Pero esta semana, para pasmo de seguidores y alegría de un país que premia la rapiña y la corrupción, Bisbal y Chenoa no sólo ensayaron para cantar juntos su, dicen, mítico Escondidos, canción donde se cogieron de la mano hace 15 años, se miraron como dos tórtolos, y saltaron chipas de amor, sino que se abrazaron. Lloraron hasta las abuelas, olvidándose de que el Gobierno, que decía que la crisis y esas mamandurrias fueron superadas, se fundió los ahorros como un putero se gasta la paga en vez de pagar la hipoteca. En la segunda entrega de OT. El reencuentro se ha visto a un Bisbal integrado, alegre, casi con ganas de formar parte del grupo que los triunfitos tienen en whatsapp, otro de los asuntos más debatidos en un país que sabe elegir muy bien lo que preocupa y lo que no. Así que Bisbal de divino alicaído, nada. Divino, divino. ¿Y Rosa, qué me dicen de Rosa López? De ser la Rosa de España pasó a profesional de concursos. ¿Pasapalabra, Saber y ganar? No, además de OT y Mira quién baila, ahora Tu cara me suena. Rosa dejó de ser un patito feo, dejó de ser la Mary Beard de Armilla por desgarbada, por sus toscas maneras y su escasa elegancia, y ahora sonríe sin poner los labios así, apretados, tan raros como los ponía, tratando de tapar sus paletas desparejas, su complejo de niña de pueblo sin cultura ni maneras, ahora sonríe porque el dinero le sirvió para arreglarse los piños, cuidar su cuerpo, quemar las mil arrobas de grasa que le sobraban y sacar la mujer guapa que siempre llevó dentro, pero?
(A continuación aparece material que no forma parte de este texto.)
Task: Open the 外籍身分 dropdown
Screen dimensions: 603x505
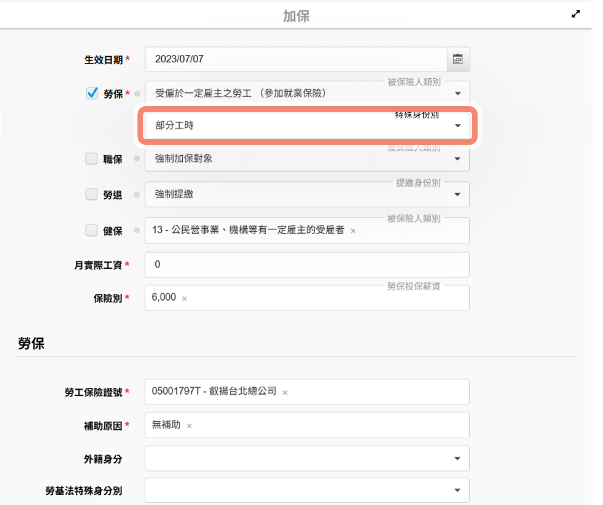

Pero Rosa se olvidó de su voz. Es una auténtica diosa menor, una mujer que pudo ser divina y sólo, por ahora, es divina a medias.

Bande-Ritas

Eh, eh, que yo estoy aquí, grita dando a entender que sigue siendo divina Rita Barberá, la Bande-Ritas valenciana, la fallera con menos arte del Cabanyal y más allá, que cuelga en sus ventanas un puñado de banderas como las locas hurgan en la basura no por necesidad sino para llamar la atención. Tiene que ser duro serlo todo y de golpe, divina demediada y en apuros, tener que salir de casa no sin antes asegurarte de que espera el taxi para no tener que decirle a los soplapollas reporteros, gracias, a ver, ¿me dejas pasar?, por favor, ¿me dejas pasar?, y salir por patas, con la corona por los suelos, enfurruñada, porque el 21 de noviembre, sí o sí, tendrá que sentarse ante el juez como imputada por blanqueo de dinero ?supuesto? cuando la hoy senadora ?manda cojones que estos lagartos doren sus lomos, y sus cuentas, tocándose la seta en su escaño? era alcaldesa del PP. Yo que ella, para cambiar de vida y hacer de mi presente algo tan potente que borre mi pasado, haría como ha hecho el apuesto, circunspecto y almidonado presentador de la FOX, que se ha echado al porno duro entre señores. Hasta hace nada era Jim Walker, pero no sólo dejó el cue y el pinganillo por un pinganillo de 20cm sino que se ha convertido en un reputado actor de picha brava conocido como Dallas Steele, chico duro que se cruza el pecho con correas de cuero, mira torvo a cámara, y enseña unas tetas tan duras como el gesto de nuestra divina valenciana. ¿Se imaginan que hiciera algo parecido Vicente Vallés o, dios no lo quiera, Pedro Piqueras, o ya puestos en modo pide por esa boca Pedro Sánchez? Por cierto, hablando de guarrerías, notición. ¿El PSOE se ha retirado a un convento de clausura para expiar sus muchas faltas y redimirse ante sus votantes? Tonterías. Se estrenó esta semana Super Shore en MTV. Me quedo, pero loco de atar, con una tal Menelyk o algo así. Es una especie de reina de burdel de carnes duras que canta letras profundas sobre la condición humana en Todo lo hago rico, papi. Ahí va. «A ver cuánto mide lo que traes ahí ?y su mano, en el vídeo, desabrocha la bragueta de un hormonado?. Nah, eso no vale pa ná. Tú no traes traka tra. Tú eres puro bla, bla, bla». Temblad, triunfitos, os espera un futuro de divinos alicaídos que no valéis pa ná porque no traéis traka tra.

La guinda

La puntilla
En serio, ¿alguien ve Hazte un selfi en las tardes de Cuatro? El programa que presenta Uri Sabat empezó como un Diario de Patricia para jóvenes. No coló. Reformaron la cosa, contaron con Adriana Abenia y metieron contenidos con sello Mediaset, es decir, empezó el declive hablando de Gran Hermano y otras estupideces. Esta semana han ido más lejos. Cuentan con una tal Laura Matamoros, hija del ídem. Sin comentarios.